Защита диплома прошла блестяще. Все ее хвалили. Особенно всех потряс график. Один член комиссии, уважаемый академик, даже предложил Розе работу в Эрмитаже. Он сначала узнал, что у той нет постоянной прописки в Ленинграде, а потом смело предложил. Но Таткин папа сделал Розе временную прописку, и академику пришлось сдержать слово. Розу взяли в Эрмитаж уборщицей.
– Розка, не дури, – кричала по телефону мама. – Быстро возвращайся. Какой уборщицей?! Найдем тебе тут работу. Тетя Нина, если что, обещала взять в управление. Серега на Тракторном работает. Зарплата хорошая. Еще вроде ждет тебя. А то его быстро какая-нибудь заарканет. Парень-то хороший. Подумай, женихов на тебя охотников не много, чего уж. Катька вон, скучает по тебе, аж куклу Розкой назвала.
Но Роза была счастлива. Постепенно на своих досках и бумаге она защитила диссертацию, Эрмитаж выбил ей прописку и дал комнатку. Роза стала высочайшим специалистом по ксилографии Центральной Азии. Единственным в России, да и в мире. Что за доски, из какого дерева, какого века, чем, в каком монастыре резаны – Роза может определить, взглянув на них мельком. Иногда даже резчика назовет. Про бумагу, особенно тибетскую, расскажет вплоть до того, в окрестностях какого монастыря она произведена. А уж о стилях, способах резьбы и говорить нечего. Даже Йон Свенссон на нее чуть ли не молится, а он – профессор Кембриджа как-никак. Роза часто ездит в командировки. То в Кяхту, то в Париж, то еще куда-нибудь. Ее слово в профессиональном мире – как диплом или сертификат. Роза сказала, значит, всё!
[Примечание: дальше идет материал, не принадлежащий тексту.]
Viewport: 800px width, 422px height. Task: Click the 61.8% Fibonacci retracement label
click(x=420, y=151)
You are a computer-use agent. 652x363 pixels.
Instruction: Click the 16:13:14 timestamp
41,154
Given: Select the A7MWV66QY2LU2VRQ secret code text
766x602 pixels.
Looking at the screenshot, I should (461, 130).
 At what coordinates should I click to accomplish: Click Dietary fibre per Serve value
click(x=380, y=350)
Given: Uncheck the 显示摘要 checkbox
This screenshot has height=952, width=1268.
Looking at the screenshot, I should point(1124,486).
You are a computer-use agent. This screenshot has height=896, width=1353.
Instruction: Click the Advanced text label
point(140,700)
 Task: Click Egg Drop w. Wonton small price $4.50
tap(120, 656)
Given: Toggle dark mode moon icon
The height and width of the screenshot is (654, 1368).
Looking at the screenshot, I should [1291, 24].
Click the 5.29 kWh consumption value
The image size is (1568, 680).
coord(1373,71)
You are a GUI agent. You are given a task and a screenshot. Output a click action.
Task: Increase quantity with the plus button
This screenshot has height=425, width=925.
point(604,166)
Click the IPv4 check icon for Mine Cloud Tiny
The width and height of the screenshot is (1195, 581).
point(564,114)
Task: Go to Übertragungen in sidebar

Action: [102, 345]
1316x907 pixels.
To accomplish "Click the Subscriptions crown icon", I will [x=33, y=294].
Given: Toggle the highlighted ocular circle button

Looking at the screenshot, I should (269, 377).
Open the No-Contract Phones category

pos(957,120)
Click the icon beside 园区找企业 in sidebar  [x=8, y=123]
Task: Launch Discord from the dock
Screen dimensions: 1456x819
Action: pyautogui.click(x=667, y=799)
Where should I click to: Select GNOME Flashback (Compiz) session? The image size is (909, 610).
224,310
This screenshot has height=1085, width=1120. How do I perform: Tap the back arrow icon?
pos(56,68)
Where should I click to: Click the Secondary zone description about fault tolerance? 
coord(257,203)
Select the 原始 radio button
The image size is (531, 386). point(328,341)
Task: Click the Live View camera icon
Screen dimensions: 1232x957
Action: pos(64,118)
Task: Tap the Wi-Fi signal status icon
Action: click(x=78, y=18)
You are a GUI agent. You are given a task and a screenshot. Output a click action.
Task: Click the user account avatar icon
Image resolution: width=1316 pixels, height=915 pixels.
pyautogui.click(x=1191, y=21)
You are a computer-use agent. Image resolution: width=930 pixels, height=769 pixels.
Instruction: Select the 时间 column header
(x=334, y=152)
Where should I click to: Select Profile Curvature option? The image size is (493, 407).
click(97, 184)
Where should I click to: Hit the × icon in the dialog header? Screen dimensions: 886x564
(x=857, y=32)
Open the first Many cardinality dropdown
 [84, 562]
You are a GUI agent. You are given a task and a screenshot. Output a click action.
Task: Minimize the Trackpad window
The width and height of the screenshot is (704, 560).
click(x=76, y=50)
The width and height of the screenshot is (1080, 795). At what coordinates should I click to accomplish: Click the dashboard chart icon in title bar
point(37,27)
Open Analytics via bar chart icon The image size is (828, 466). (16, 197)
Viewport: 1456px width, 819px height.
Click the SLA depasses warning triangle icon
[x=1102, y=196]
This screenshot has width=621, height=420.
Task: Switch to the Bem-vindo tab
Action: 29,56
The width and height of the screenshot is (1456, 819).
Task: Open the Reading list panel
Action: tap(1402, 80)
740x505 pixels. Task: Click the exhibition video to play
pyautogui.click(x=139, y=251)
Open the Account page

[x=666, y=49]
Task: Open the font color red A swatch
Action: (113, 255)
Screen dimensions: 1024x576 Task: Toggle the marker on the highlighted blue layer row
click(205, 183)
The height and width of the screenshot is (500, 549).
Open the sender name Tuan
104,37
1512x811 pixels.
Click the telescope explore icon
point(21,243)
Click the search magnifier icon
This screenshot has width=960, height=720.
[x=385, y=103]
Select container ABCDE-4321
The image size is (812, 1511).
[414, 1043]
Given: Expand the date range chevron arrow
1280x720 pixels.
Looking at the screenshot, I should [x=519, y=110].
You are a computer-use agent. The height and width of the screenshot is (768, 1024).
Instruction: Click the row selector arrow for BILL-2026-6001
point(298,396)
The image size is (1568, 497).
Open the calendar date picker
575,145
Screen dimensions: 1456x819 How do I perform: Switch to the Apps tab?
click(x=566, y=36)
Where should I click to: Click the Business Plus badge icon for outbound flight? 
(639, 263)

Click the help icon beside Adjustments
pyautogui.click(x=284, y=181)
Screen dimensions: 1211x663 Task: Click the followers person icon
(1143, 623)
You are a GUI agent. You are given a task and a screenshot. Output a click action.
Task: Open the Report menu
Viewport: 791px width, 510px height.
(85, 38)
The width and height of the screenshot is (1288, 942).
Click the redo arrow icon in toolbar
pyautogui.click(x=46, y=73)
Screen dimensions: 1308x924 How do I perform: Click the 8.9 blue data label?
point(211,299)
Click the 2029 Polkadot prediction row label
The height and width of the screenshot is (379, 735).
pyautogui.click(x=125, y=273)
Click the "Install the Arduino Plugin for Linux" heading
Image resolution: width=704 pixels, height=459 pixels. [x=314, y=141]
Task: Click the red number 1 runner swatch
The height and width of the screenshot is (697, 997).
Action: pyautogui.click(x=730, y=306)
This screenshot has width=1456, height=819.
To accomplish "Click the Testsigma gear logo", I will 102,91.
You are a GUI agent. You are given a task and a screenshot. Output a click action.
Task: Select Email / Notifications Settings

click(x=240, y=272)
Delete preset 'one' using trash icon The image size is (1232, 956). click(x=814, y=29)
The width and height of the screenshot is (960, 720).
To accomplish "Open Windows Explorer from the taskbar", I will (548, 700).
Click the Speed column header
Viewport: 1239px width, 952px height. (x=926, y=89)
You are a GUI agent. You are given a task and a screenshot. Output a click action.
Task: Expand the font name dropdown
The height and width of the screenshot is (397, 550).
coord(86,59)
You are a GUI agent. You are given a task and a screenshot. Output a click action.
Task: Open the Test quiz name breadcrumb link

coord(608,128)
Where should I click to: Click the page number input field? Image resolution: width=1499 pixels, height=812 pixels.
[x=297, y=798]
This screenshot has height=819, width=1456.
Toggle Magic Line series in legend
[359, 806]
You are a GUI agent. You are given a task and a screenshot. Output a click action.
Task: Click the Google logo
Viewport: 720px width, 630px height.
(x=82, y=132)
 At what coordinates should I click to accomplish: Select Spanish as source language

Так и живет Роза. К ней ходит Самуил Аркадьевич из реставрационной. У него жена больная, уже который год лежит. Он хороший. Продукты приносит, блинчики печет. Вечерами Роза ест кашу и смотрит по телевизору детектив. А потом ложится спать. Устает очень. В ногах пристроится кот Васька. Полежит-полежит и уходит. Кастрированный, а все равно как все мужики. И Роза остается одна. Со своей тоской.